Cette structure, encore récente, rencontrerait des difficultés à collecter les ressources financières nécessaires pour mettre en œuvre ses prérogatives. Si bien qu’on est porté à s’interroger sur la pertinence même de la création de guichets uniques pour des zones industrielles qui devraient être pilotés par des concessionnaires alors que la SOGEDI prévoyait déjà de se doter d’un guichet unique.

Pour des observateurs avertis de l’écosystème économique du pays, l’on s’achemine vers une paralysie stratégique certaine de cette société d’Etat. Un sabotage qui ne dit pas son nom...

Mécontentements et indignations… crise

De leur côté, certains industriels locaux qui se considèrent comme des précurseurs de l'industrialisation en Côte d'Ivoire se disent exclus de ce projet au profit de groupes multinationaux.

Mécontents de cette situation, ils craignent un accaparement du patrimoine industriel ivoirien avec des présomptions de corruption et de pots-de-vin impliquant de hauts fonctionnaires.

Le projet de décret (en élaboration) portant création des guichets uniques des zones économiques industrielles à Abidjan- PK24 Akoupé-Zeudji, Ferkessédougou et au parc industriel sis à San Pedro, est considéré par beaucoup comme un scandale emblématique. De la prédation économique bien orchestrée au profit du groupe d'ARISE Ivoire, probable bénéficiaire dudit décret.

Succursale ivoirienne de la multinationale Arise IIP fondée par l’agroalimentaire Olam - qui dit s’être entièrement retiré du capital d’ARISE IIP depuis janvier 2023, Arise Ivoire est déjà bénéficiaire depuis août 2022 d’une zone économique industrielle (ZEI) de 444 hectares à la zone industrielle d’Abidjan PK24. Sur cette parcelle, Arise Ivoire était censé développer en deux phases de 24 mois chacune, cette ZEI pour un montant de plus de 107 milliards de Fcfa, afin de mettre à la disposition des opérateurs économiques des lots industriels, des espaces commerciaux et résidentiels, des équipements et bâtiments dans une zone dotée d’infrastructures modernes de qualité et conformes aux standards internationaux.

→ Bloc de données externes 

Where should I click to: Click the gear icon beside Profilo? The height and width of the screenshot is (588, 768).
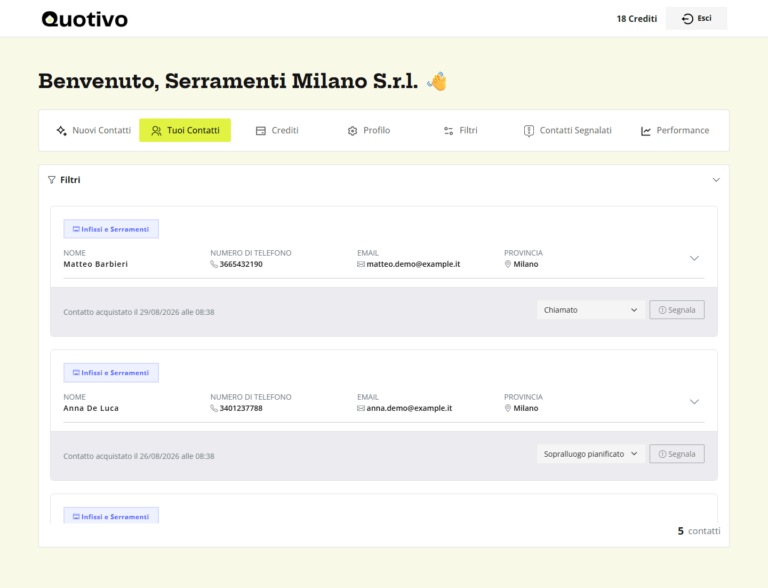click(353, 131)
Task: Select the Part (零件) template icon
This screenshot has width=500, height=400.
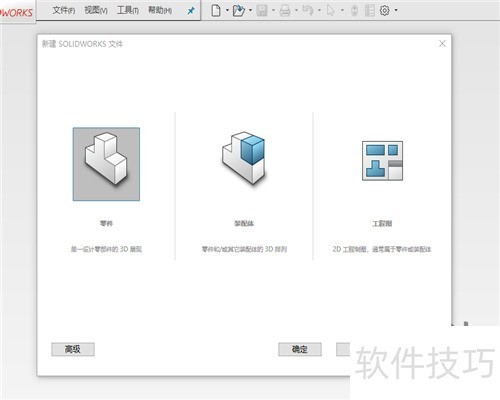Action: (x=106, y=164)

Il était certes prévu la création d’un guichet unique pour faciliter les démarches administratives des potentiels opérateurs économiques intéressés par cette zone. Mais le projet de décret en élaboration dont copie a été consultée par LDA, dépouille presque totalement la SOGEDI de toute sa substance.

Une totale remise en cause des politiques économiques du président Alassane Ouattara. Entrisme ou sabotage ? En tout état de cause, la vision du chef de l’Etat fait aujourd'hui l'objet d'attaques extérieures avec des soutiens non négligeables au niveau interne sous la houlette d’Arise Ivoire.

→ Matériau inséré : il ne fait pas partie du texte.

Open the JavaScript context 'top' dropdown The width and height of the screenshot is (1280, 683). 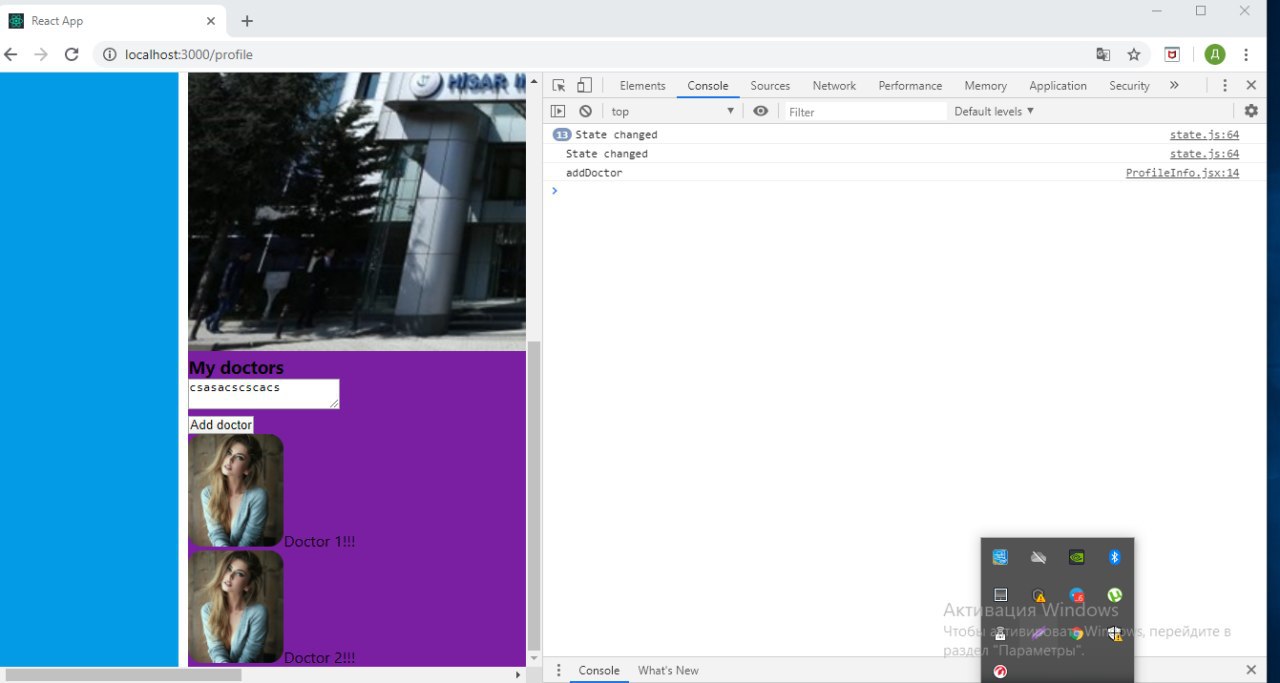[x=672, y=112]
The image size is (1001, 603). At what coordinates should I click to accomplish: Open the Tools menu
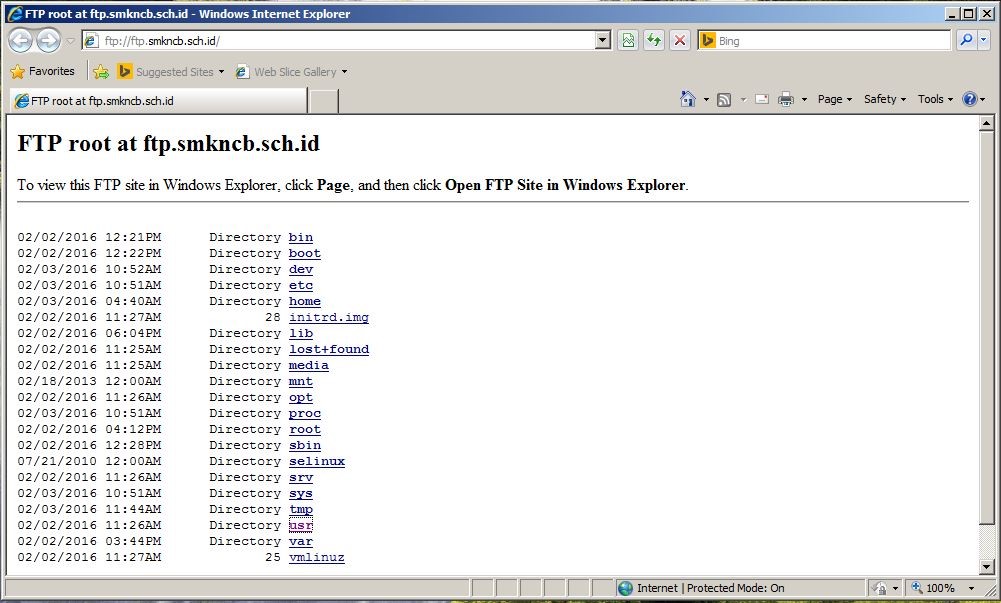(932, 99)
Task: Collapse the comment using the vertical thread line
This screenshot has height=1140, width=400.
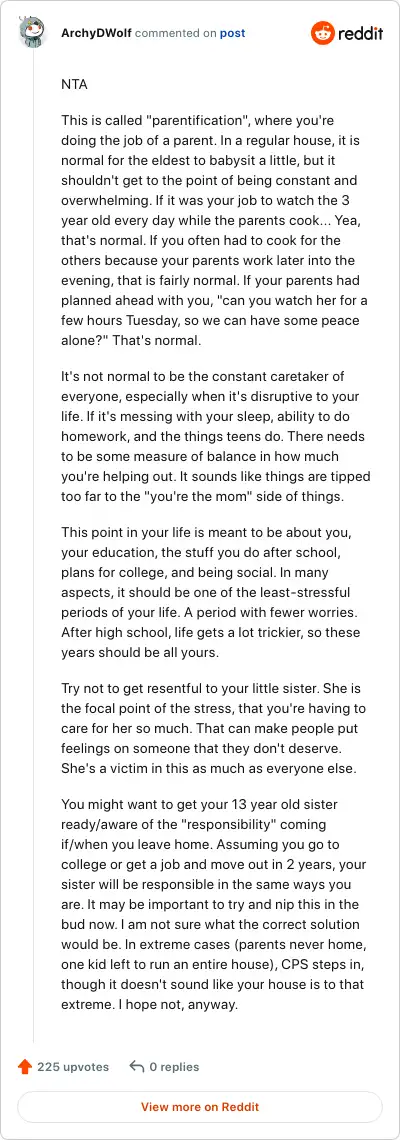Action: tap(33, 544)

ARISE IVOIRE, le cheval de Troie

A la manœuvre dans cette affaire, des proches collaborateurs du ministre en charge de l'Industrie, le Comité national de pilotage des partenariats public-privé (CNP-PPP), impliqué à un haut niveau (Nous y reviendrons). Pourtant Arise IIP, maison mère d’Arise Ivoire ne jouit guère d’une bonne réputation en la matière.  Dans un pays comme le Tchad, cette entreprise bénéficiant des mêmes avantages que ceux à elle accordés en Côte d’Ivoire, n’a laissé qu’une amère expérience aux autorités et certaines populations de ce pays d’Afrique centrale.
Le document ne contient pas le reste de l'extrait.